=== WHAT YOU HAVE TO DO ===
Please reproduce, exactly and with nothing else, every line from the one containing "Task: Click the Send Amount input field" through the last line of the records below.
------------------------------------------------------------------------
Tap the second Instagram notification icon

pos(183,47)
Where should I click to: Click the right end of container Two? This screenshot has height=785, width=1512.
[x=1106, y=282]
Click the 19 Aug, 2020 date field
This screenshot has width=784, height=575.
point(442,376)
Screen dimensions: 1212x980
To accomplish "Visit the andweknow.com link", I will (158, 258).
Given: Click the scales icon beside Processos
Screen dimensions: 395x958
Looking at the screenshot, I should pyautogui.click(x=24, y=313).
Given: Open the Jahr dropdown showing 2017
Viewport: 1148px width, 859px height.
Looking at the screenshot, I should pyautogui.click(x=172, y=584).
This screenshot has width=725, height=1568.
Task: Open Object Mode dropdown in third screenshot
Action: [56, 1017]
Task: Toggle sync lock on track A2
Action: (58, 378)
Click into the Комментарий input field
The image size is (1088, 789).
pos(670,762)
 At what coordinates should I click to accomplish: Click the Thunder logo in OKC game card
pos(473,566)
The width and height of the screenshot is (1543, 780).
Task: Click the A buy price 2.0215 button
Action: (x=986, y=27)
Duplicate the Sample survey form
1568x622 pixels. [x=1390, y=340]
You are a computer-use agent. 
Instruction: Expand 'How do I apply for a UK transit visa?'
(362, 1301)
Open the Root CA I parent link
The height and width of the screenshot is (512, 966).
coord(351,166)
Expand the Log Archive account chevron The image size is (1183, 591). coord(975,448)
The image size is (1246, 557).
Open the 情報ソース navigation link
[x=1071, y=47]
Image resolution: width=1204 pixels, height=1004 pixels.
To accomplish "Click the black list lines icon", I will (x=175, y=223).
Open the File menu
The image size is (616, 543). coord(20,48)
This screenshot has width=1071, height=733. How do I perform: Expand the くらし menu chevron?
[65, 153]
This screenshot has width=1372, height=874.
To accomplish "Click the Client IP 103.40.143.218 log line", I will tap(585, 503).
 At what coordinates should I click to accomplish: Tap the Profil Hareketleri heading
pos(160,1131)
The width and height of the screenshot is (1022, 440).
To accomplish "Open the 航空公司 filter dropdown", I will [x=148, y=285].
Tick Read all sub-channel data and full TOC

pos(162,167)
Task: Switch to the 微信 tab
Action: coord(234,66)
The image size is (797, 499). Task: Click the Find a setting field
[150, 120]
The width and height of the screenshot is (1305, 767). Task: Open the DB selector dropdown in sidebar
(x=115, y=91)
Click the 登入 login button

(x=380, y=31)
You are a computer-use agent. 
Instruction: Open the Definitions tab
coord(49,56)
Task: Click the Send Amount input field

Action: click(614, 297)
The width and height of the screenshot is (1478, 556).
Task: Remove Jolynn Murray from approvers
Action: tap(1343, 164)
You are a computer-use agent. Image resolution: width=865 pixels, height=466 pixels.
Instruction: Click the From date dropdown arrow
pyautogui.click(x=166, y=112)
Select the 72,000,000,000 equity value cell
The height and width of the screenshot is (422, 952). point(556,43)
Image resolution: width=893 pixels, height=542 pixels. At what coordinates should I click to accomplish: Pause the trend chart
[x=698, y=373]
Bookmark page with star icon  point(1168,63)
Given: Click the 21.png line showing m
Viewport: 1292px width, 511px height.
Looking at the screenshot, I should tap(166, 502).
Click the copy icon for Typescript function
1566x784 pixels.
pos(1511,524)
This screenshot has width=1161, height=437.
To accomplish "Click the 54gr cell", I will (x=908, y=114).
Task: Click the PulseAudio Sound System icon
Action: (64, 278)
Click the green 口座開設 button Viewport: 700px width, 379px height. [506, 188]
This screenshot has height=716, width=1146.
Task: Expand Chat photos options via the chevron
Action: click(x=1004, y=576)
------------------------------------------------------------------------
=== ANSWER FOR THIS EXERCISE ===
Task: Click the Send Amount input field

Action: click(614, 297)
The width and height of the screenshot is (1478, 556).
Task: Remove Jolynn Murray from approvers
Action: tap(1343, 164)
You are a computer-use agent. Image resolution: width=865 pixels, height=466 pixels.
Instruction: Click the From date dropdown arrow
pyautogui.click(x=166, y=112)
Select the 72,000,000,000 equity value cell
The height and width of the screenshot is (422, 952). point(556,43)
Image resolution: width=893 pixels, height=542 pixels. At what coordinates should I click to accomplish: Pause the trend chart
[x=698, y=373]
Bookmark page with star icon  point(1168,63)
Given: Click the 21.png line showing m
Viewport: 1292px width, 511px height.
Looking at the screenshot, I should tap(166, 502).
Click the copy icon for Typescript function
1566x784 pixels.
pos(1511,524)
This screenshot has width=1161, height=437.
To accomplish "Click the 54gr cell", I will (x=908, y=114).
Task: Click the PulseAudio Sound System icon
Action: (64, 278)
Click the green 口座開設 button Viewport: 700px width, 379px height. [506, 188]
This screenshot has height=716, width=1146.
Task: Expand Chat photos options via the chevron
Action: click(x=1004, y=576)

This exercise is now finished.